Anthony racked his brains for something not too severe.
"Mistress Corbet once said that the Queen's most disobedient subject was
herself."
"Eh?" said Elizabeth, stopping in her walk.
"'Because,' said Mistress Corbet, 'she can never command herself,'"
finished Anthony.
The Queen looked at Anthony, puzzled a moment; and then chuckled loudly
in her throat.
"The impertinent minx!" she said, "that was when I had clouted her, no
doubt."
Again they walked up and down in silence a little while. Anthony began to
wonder whether this was all for which the Queen had sent for him. He was
astonished at his own self-possession; all the trembling awe with which
he had faced the Queen at Greenwich was gone; he had forgotten for the
moment even his own peril; and he felt instead even something of pity for
this passionate old woman, who had aged so quickly, whose favourites one
by one were dropping off, or at the best giving her only an exaggerated
and ridiculous devotion, at the absurdity of which all the world laughed.
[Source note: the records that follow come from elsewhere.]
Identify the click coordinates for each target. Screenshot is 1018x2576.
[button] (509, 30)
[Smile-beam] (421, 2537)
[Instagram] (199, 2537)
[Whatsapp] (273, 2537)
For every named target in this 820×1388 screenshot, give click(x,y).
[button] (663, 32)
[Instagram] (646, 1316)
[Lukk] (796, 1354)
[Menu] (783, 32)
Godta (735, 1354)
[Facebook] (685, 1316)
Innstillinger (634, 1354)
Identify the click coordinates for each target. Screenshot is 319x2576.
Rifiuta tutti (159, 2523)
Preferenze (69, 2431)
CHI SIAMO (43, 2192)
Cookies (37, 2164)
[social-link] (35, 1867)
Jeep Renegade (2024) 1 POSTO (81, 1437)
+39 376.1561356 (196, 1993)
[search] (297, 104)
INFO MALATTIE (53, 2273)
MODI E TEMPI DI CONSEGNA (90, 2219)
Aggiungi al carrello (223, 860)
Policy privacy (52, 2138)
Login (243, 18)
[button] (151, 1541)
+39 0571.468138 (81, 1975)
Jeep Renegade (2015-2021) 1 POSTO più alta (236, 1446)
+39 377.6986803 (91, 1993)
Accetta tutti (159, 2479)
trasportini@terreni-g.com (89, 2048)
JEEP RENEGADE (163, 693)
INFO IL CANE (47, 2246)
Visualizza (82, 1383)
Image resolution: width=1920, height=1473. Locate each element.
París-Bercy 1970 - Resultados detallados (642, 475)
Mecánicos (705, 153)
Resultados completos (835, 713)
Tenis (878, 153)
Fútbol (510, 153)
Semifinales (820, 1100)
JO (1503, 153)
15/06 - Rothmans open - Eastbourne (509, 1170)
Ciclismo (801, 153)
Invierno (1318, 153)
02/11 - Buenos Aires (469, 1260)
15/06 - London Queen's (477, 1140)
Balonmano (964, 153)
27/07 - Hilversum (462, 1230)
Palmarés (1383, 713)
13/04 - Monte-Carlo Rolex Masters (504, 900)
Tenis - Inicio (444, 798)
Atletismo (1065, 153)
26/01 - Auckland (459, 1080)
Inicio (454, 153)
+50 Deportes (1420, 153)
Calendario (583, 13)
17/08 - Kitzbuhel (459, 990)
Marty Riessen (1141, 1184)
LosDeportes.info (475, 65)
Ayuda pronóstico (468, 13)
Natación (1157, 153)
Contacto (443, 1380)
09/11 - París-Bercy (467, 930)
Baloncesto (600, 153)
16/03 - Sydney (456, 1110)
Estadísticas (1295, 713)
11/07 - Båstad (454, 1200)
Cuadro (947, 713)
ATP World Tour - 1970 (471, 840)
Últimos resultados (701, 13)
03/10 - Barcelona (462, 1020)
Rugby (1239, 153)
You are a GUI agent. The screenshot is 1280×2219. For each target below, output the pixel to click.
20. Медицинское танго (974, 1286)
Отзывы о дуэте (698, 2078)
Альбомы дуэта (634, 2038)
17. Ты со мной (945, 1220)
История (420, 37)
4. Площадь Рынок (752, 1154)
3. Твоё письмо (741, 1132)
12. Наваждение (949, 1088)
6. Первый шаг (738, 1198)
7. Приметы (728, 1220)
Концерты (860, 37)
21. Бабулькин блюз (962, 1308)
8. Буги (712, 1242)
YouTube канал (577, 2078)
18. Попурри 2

Here was this old creature at his side, surrounded by flatterers and
adventurers, advancing through the world in splendid and jewelled
raiment, with trumpets blowing before her, and poets singing her praises,
and crowds applauding in the streets, and sneering in their own houses at
the withered old virgin-Queen who still thought herself a Diana--and all
the while this triumphal progress was at the expense of God's Church, her
car rolled over the bodies of His servants, and her shrunken, gemmed
fingers were red in their blood;--so she advanced, thought Anthony, day
by day towards the black truth and the eternal loneliness of the darkness
that lies outside the realm where Christ only is King.